Gradients of column CO2 across North America from the NOAA Global Greenhouse Gas Reference Network
- 1National Oceanic and Atmospheric Administration, Earth System Research Laboratory, Boulder, CO, USA
- 2University of Colorado, Cooperative Institute for Research in Environmental Sciences, Boulder, CO, USA
Abstract. This study analyzes seasonal and spatial patterns of column carbon dioxide (CO2) over North America, calculated from aircraft and tall tower measurements from the NOAA Global Greenhouse Gas Reference Network from 2004 to 2014. Consistent with expectations, gradients between the eight regions studied are larger below 2 km than above 5 km.

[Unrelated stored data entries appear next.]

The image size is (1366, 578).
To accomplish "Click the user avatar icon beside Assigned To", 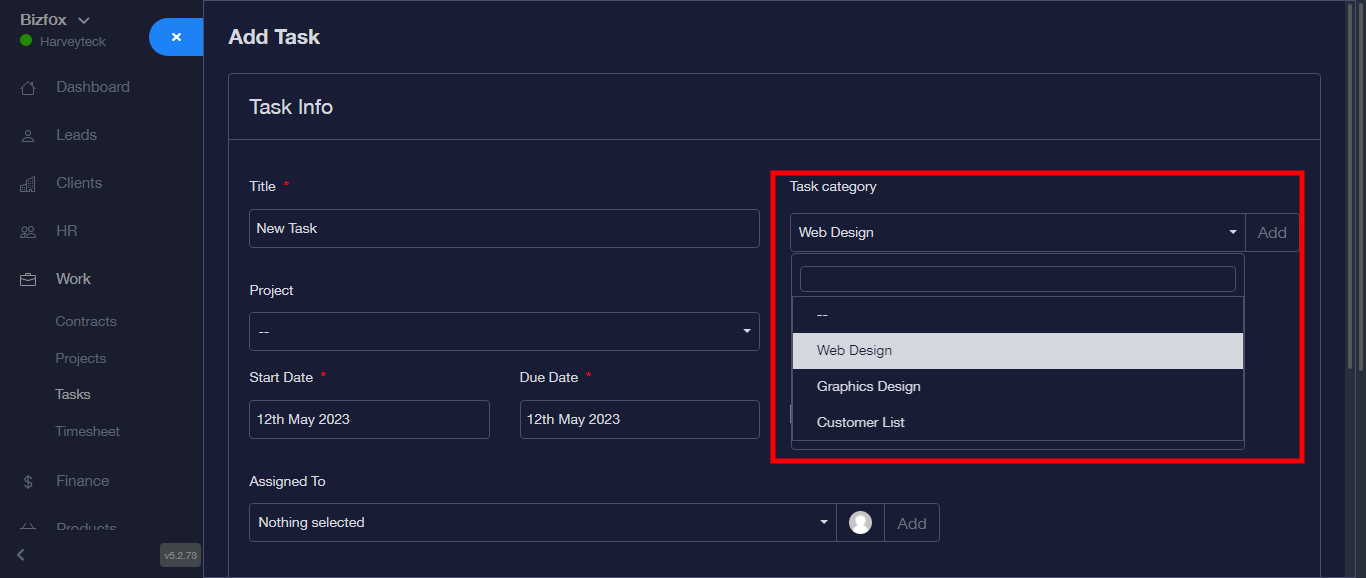I will pos(860,523).
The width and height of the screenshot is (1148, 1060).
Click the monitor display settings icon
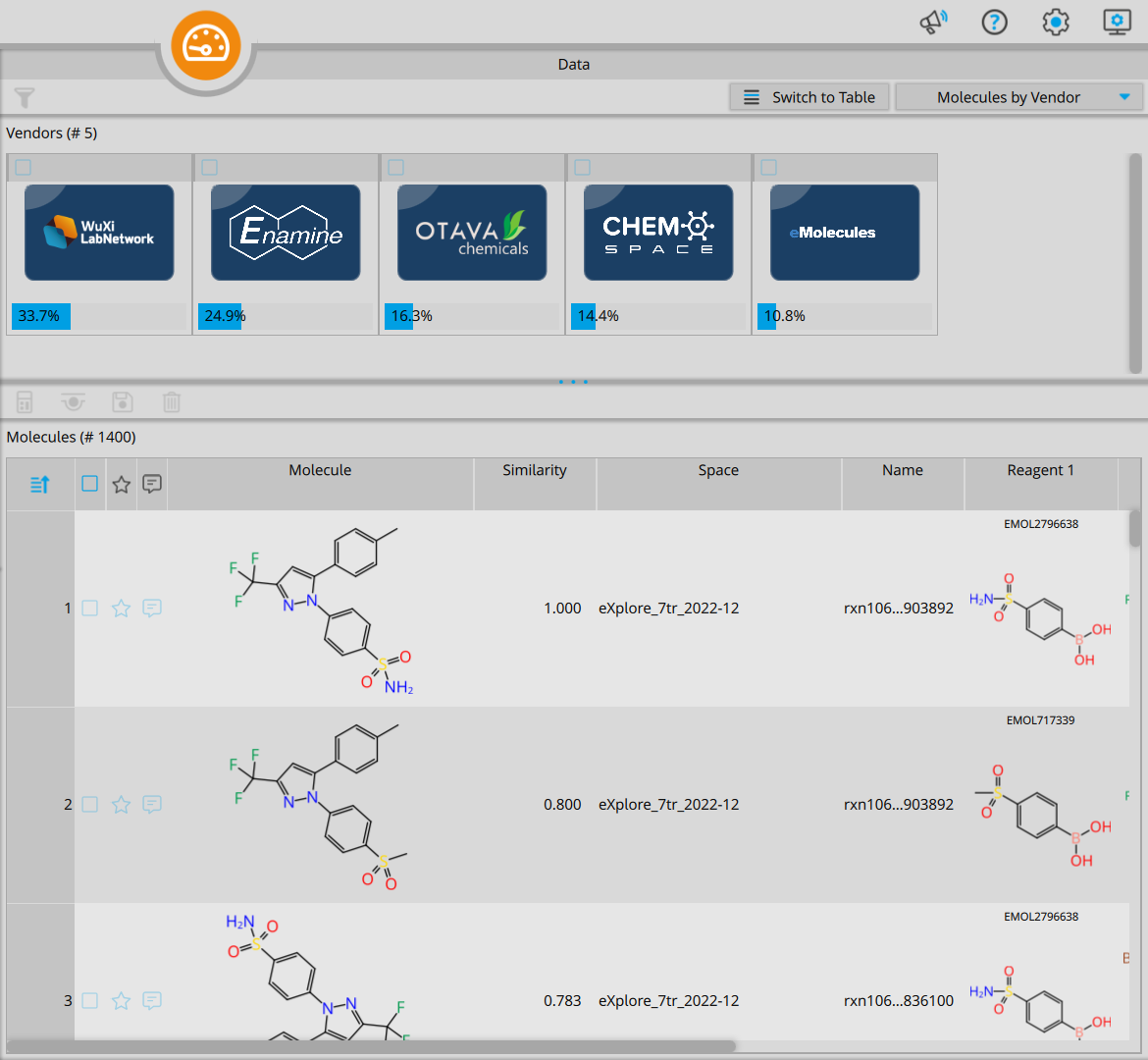[1118, 22]
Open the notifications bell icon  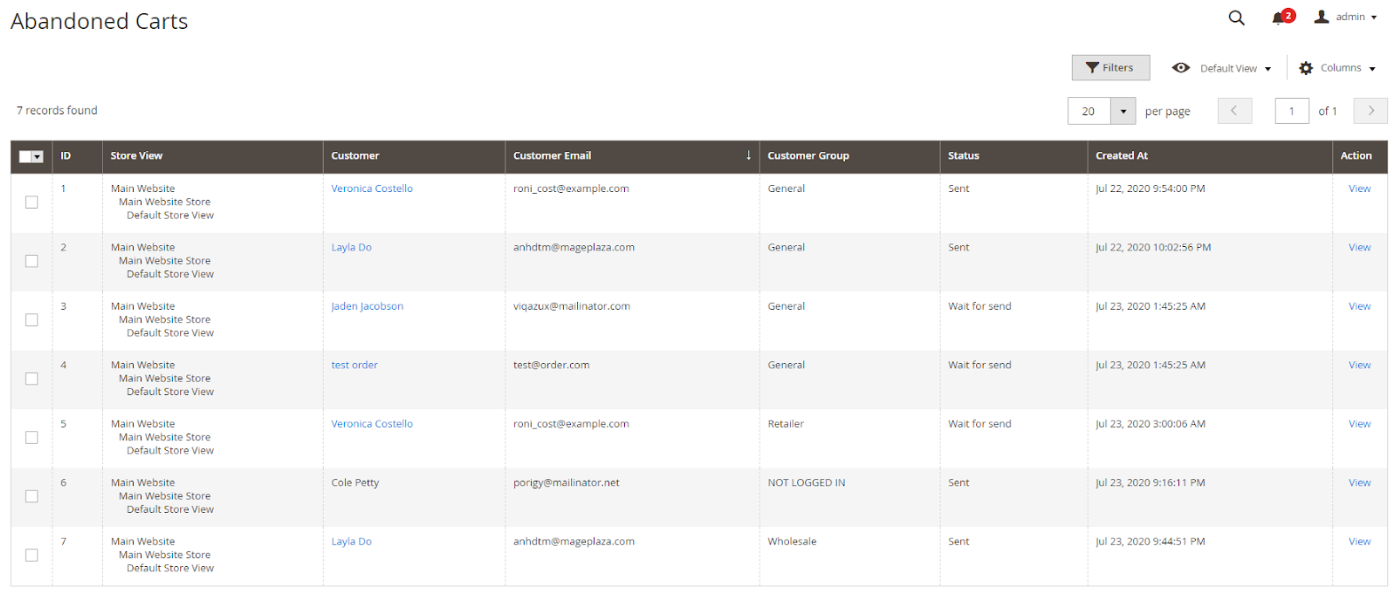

The 11-year mean CO2 dry mole fraction (XCO2) in the column below ∼ 330 hPa ( ∼ 8 km above sea level) from NOAA's CO2 data assimilation model, CarbonTracker (CT2015), demonstrates good agreement with those calculated from calibrated measurements on aircraft and towers. Total column XCO2 was attained by combining modeled CO2 above 330 hPa from CT2015 with the measurements. We find large spatial gradients of total column XCO2 from June to August, with north and northeast regions having ∼ 3 ppm stronger summer drawdown (peak-to-valley amplitude in seasonal cycle) than the south and southwest regions. The long-term averaged spatial gradients of total column XCO2 across North America show a smooth pattern that mainly reflects the large-scale circulation. We have conducted a CarbonTracker experiment to investigate the impact of Eurasian long-range transport. The result suggests that the large summertime Eurasian boreal flux contributes about half of the north–south column XCO2 gradient across North America. Our results confirm that continental-scale total column XCO2 gradients simulated by CarbonTracker are realistic and can be used to evaluate the credibility of some spatial patterns from satellite retrievals, such as the long-term average of growing-season spatial patterns from satellite retrievals reported for Europe which show a larger spatial difference ( ∼ 6 ppm) and scattered hot spots.